La musica può diventare una carezza nei giorni più difficili.
Non cura il cancro.
Ma può aiutare a curare ciò che la malattia spesso prova a spegnere: la forza, il respiro, i ricordi, la speranza.
C’era una donna che ogni mattina, prima della chemio, indossava sempre le cuffie.
Non parlava molto.
Entrava in reparto in silenzio, con gli occhi bassi e la paura stretta nello stomaco.
Gli infermieri avevano imparato a riconoscere quella playlist.
Sempre le stesse canzoni.
Sempre lo stesso rituale.
Un giorno qualcuno le chiese:
“Perché ascolti sempre quella musica?”
Lei sorrise appena e rispose:
“Perché quando parte quella canzone… io smetto di essere solo una paziente.”
La musica le ricordava chi era fuori dall’ospedale.
Le cene con gli amici.
Le estati al mare.
Le mattine in macchina con sua figlia che cantava stonata.
Le ricordava che dentro quel corpo stanco c’era ancora una vita intera.
Durante le infusioni, chiudeva gli occhi e lasciava che le note coprissero il rumore delle macchine.
Per qualche minuto, il reparto diventava meno freddo.
La paura meno pesante.
E forse è questo il potere della musica.
Non cancellare il dolore.
Ma aiutare qualcuno ad attraversarlo senza sentirsi completamente solo.

== INFORMAZIONI MOSTRATE ==

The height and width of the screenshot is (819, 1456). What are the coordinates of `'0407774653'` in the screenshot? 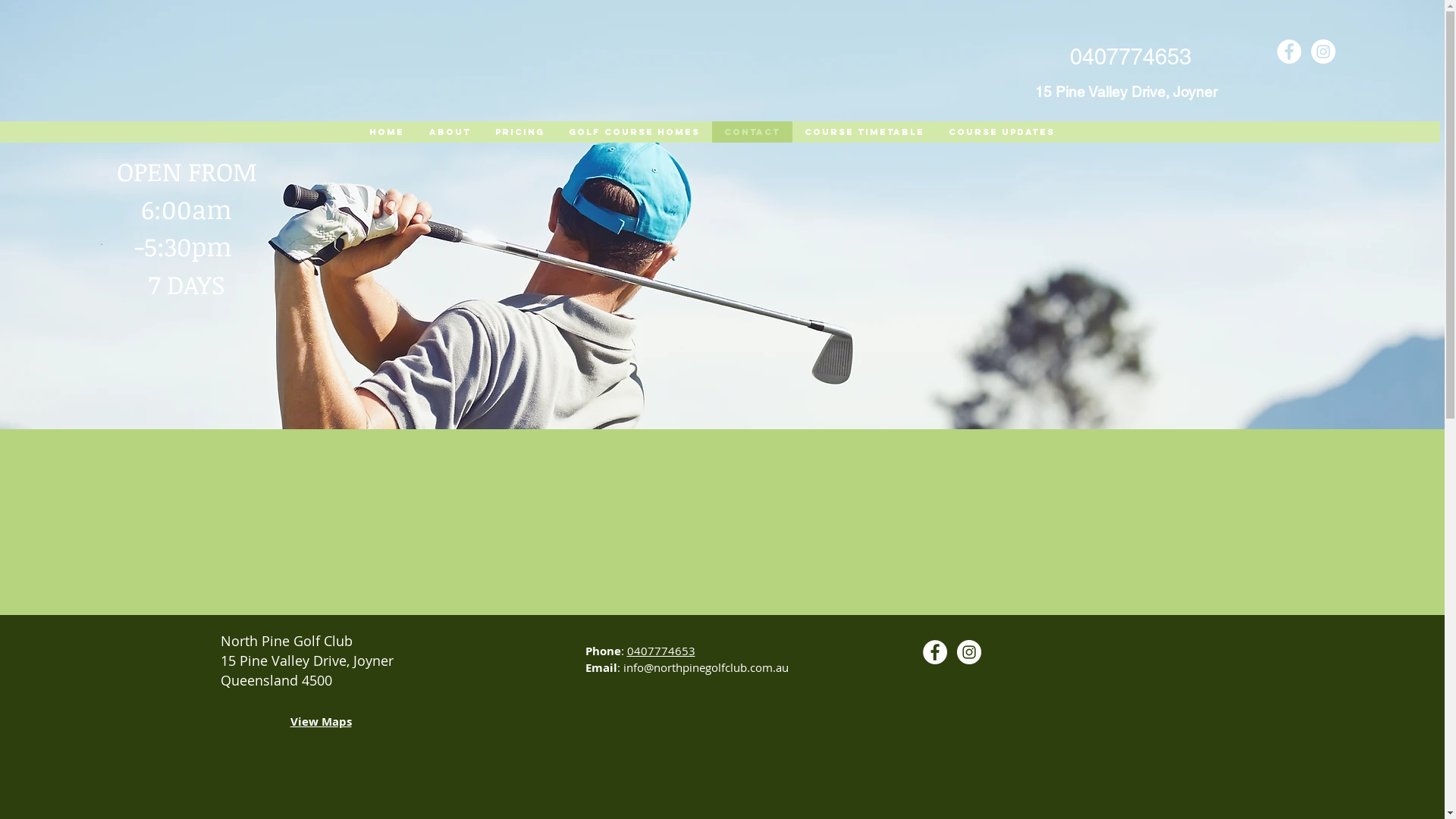 It's located at (660, 649). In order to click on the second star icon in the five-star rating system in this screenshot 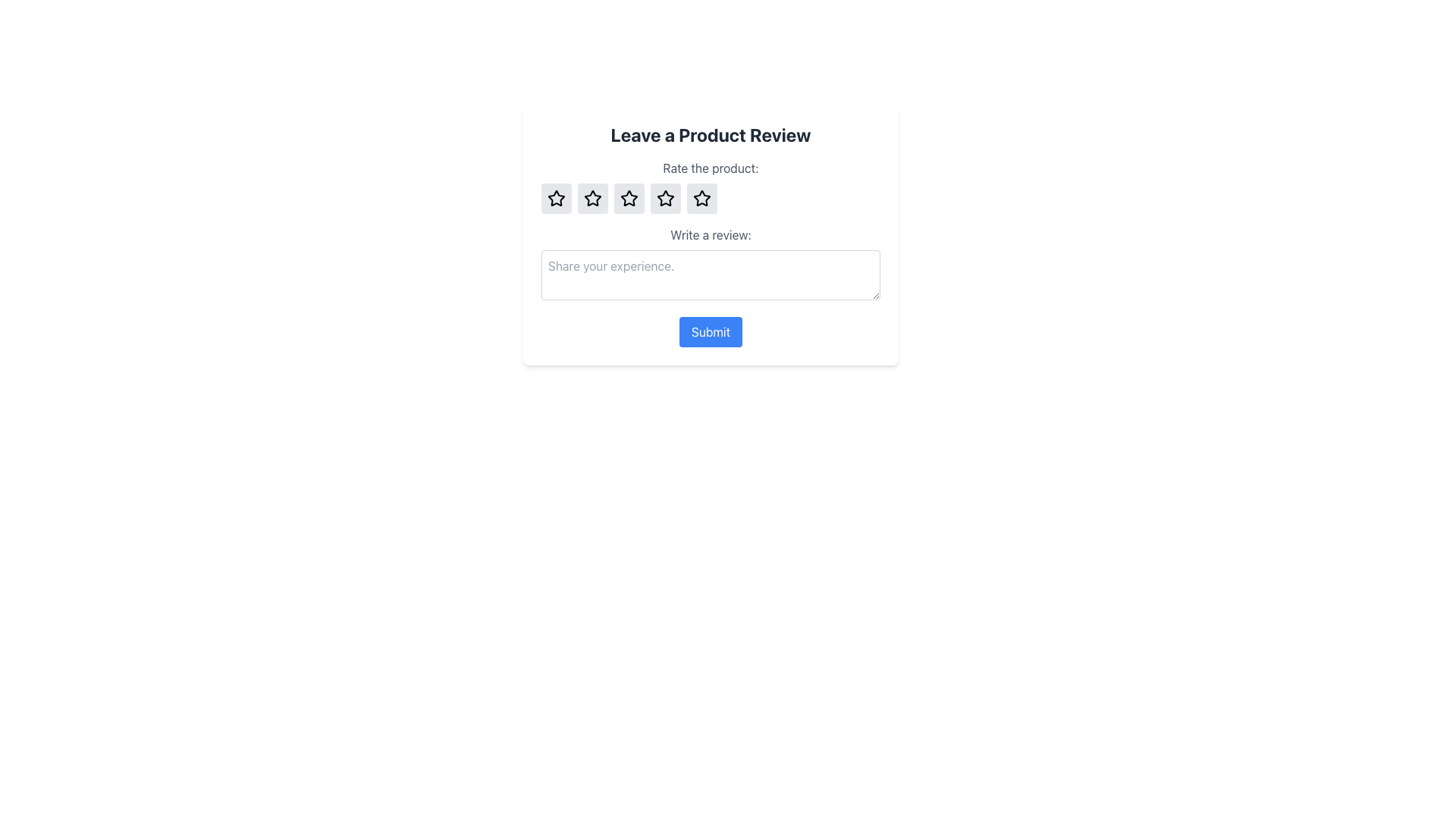, I will do `click(592, 197)`.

== CONSEGNA 1 ==
Elenca tutte le cose che, secondo il testo sulla musica e la malattia, la malattia spesso prova a spegnere.
== CONSEGNA 2 ==
Nel testo sulla musica e la malattia, che cosa indossava sempre la donna ogni mattina prima della chemio?
Il materiale proviene da un'altra fonte.

== RISPOSTA SCRITTA 1 ==
La forza, il respiro, i ricordi, la speranza.

== RISPOSTA SCRITTA 2 ==
Indossava sempre le cuffie.